**TEXTO SELECCIONADO**
La nueva Constitución proclama que Chile es un “Estado Regional”. Pero, luego, deshace el regionalismo concentrando el Poder Legislativo en una Cámara única, en la que la Región Metropolitana tendrá gran poder en razón de su población. Se discute una ley medioambiental, de aguas, de minería, de pesca, de salud, de previsión social, de educación, ¿y la Cámara de los territorios no participa? La propuesta se basa en una división tajante entre temas “nacionales” (importantes) y “regionales” (secundarios). Un “Estado Regional” no puede aceptar ese supuesto. Si Chile está compuesto por sus regiones, esa distinción carece de sentido. La Cámara que representa a las regiones y pueblos originarios debe tener, entonces, un poder de revisión amplio. De lo contrario, Chile, lejos de ser un “Estado Regional”, será todavía más centralista que hoy. Lo que se propone es una segunda Cámara de segunda clase y regiones de segunda clase.
Lo principal: que el pueblo elija a su gobernante. No que lo hagan intermediarios. Para nosotros, en Chile, sin eso no hay democracia. Bajo el parlamentarismo y el semipresidencialismo el o la gobernante es elegido(a) por los parlamentarios; no por el pueblo en elección directa. En los países parlamentaristas la ciudadanía no elige en votación directa ni al jefe de Estado (normalmente, un rey o reina, como en España o el Reino Unido) ni al jefe de Gobierno o primer ministro.
En los países semipresidencialistas, la ciudadanía elige directamente al jefe de Estado, pero no al jefe de Gobierno. Los portugueses eligen a un presidente, pero presidirá sin gobernar. Quien gobierne, será decisión de los parlamentarios. En eso consiste el semipresidencialismo de premier, que es el que funciona bien. Entre nosotros no tendría legitimidad.
¿Qué legitimidad tendría en Chile un jefe de Gobierno negociado y acordado entre los parlamentarios y que puede caer en cualquier momento por decisión de ellos? (En Holanda el año pasado esa negociación duró 299 días, durante los cuales hay un régimen meramente administrativo que no legisla). Ese régimen se basaría en despojar al pueblo de su derecho a decidir con su voto quién será la o el gobernante. ¿Haría eso la primera Convención Constitucional democrática de nuestra historia? ¿Quién podría decirle a la ciudadanía: ustedes ya no elegirán a una Presidenta o un Presidente gobernante, sino a una figura protocolar y sin mando efectivo? Y si esto se llevara a cabo de manera encubierta, ¿qué ocurriría el día en que el pueblo tomara conciencia de que ahora el voto no elige a la o el gobernante sino solo a los parlamentarios, únicos poseedores de ese privilegio?
De hecho, y pese a las preferencias en el plano de las elucubraciones para un país imaginario, no se presentó en la Comisión de Sistema Político ninguna propuesta parlamentarista o semipresidencialista. Todas las propuestas fueron presidenciales, todas ellas planteaban que la Presidenta o el Presidente debía ser jefe de Estado y jefe de Gobierno. Eso habla por sí solo de la fuerza de la realidad.

**DATOS PROPORCIONADOS**
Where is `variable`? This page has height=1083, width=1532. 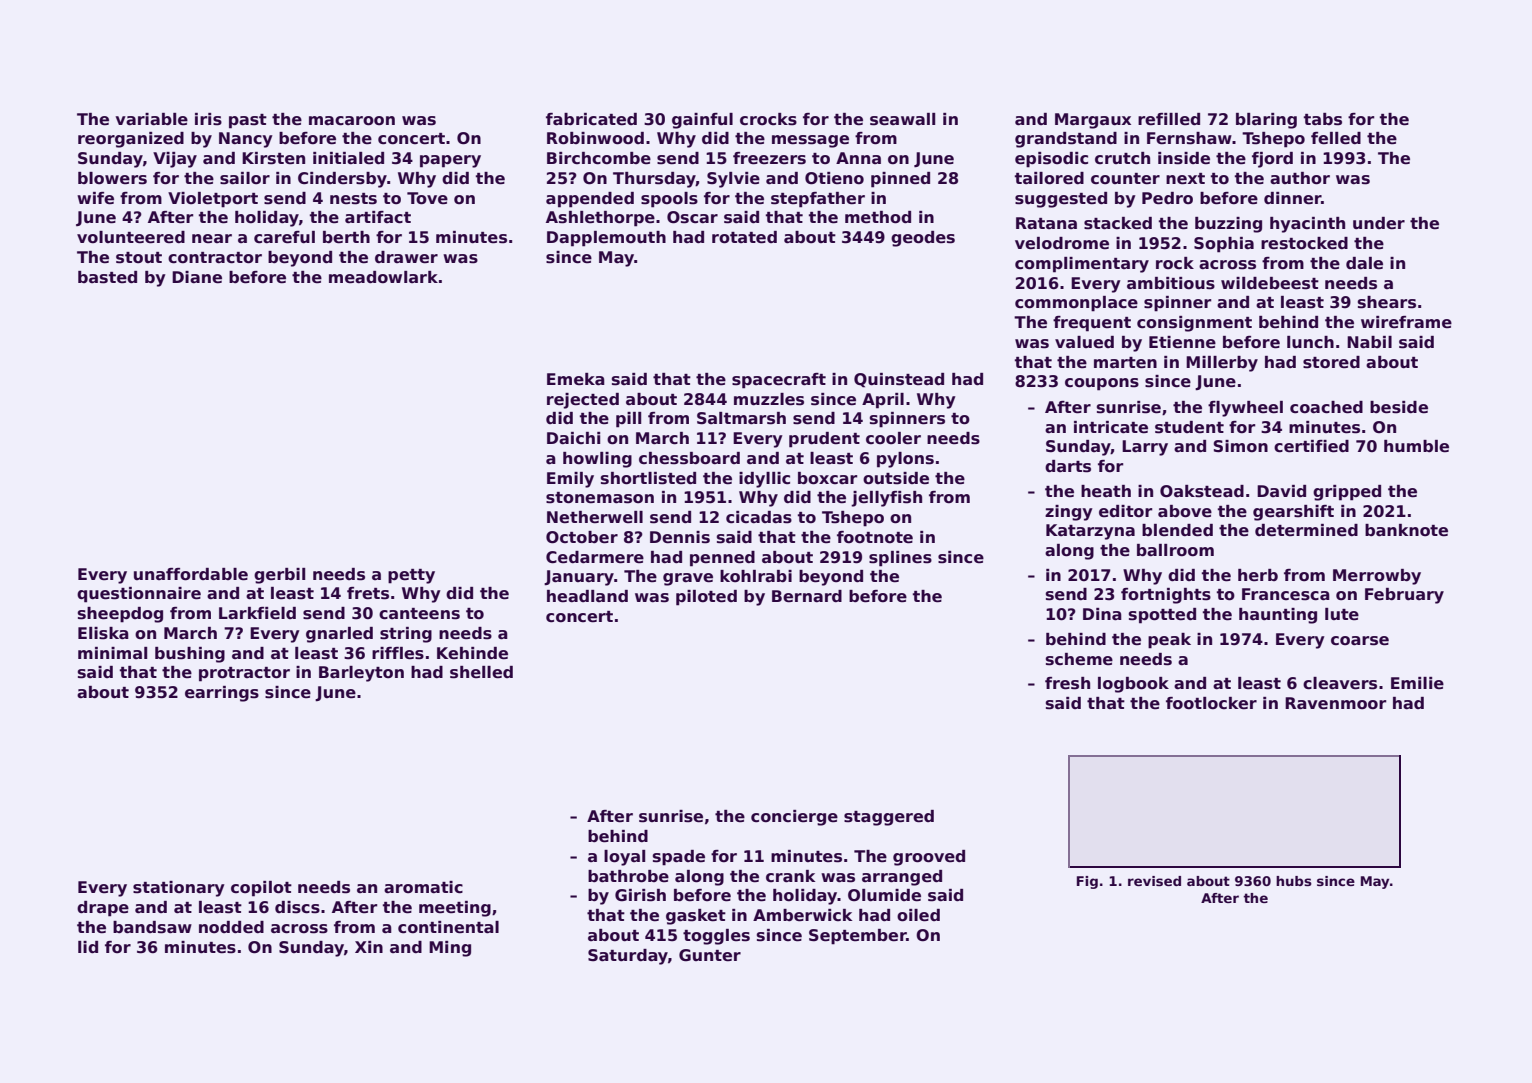 variable is located at coordinates (151, 119).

**RESUELVA LO SIGUIENTE**
[1] Responda estas preguntas con base en el texto sobre la nueva Constitución:
(a) ¿Cuántos días duró la negociación en Holanda el año pasado?
(b) ¿Dónde concentra la nueva Constitución el Poder Legislativo?
(c) ¿A quién elige directamente la ciudadanía en los países semipresidencialistas?
[2] Indique si cada afirmación concuerda con el texto sobre la nueva Constitución y cite las palabras de este que lo deciden:
(a) En la Comisión de Sistema Político se presentó al menos una propuesta semipresidencialista.
(b) En los países parlamentaristas la ciudadanía elige en votación directa al primer ministro.
(c) Los portugueses eligen a un presidente.
[3] Según el texto sobre la nueva Constitución, ¿por qué la Cámara que representa a las regiones y pueblos originarios debe tener un poder de revisión amplio? Responda en una a tres oraciones.
Las líneas de datos no son necesarias para estas tareas.

**SOLUCIONES**
[1]
(a) 299 días.
(b) En una Cámara única.
(c) Al jefe de Estado, pero no al jefe de Gobierno.

[2]
(a) No: "no se presentó en la Comisión de Sistema Político ninguna propuesta parlamentarista o semipresidencialista".
(b) No: "la ciudadanía no elige en votación directa ni al jefe de Estado (normalmente, un rey o reina, como en España o el Reino Unido) ni al jefe de Gobierno o primer ministro".
(c) Sí: "Los portugueses eligen a un presidente, pero presidirá sin gobernar".

[3] Si Chile está compuesto por sus regiones, carece de sentido la división tajante entre temas "nacionales" y "regionales" en que se basa la propuesta. Sin ese poder de revisión amplio, Chile sería todavía más centralista que hoy, en lugar de ser un "Estado Regional".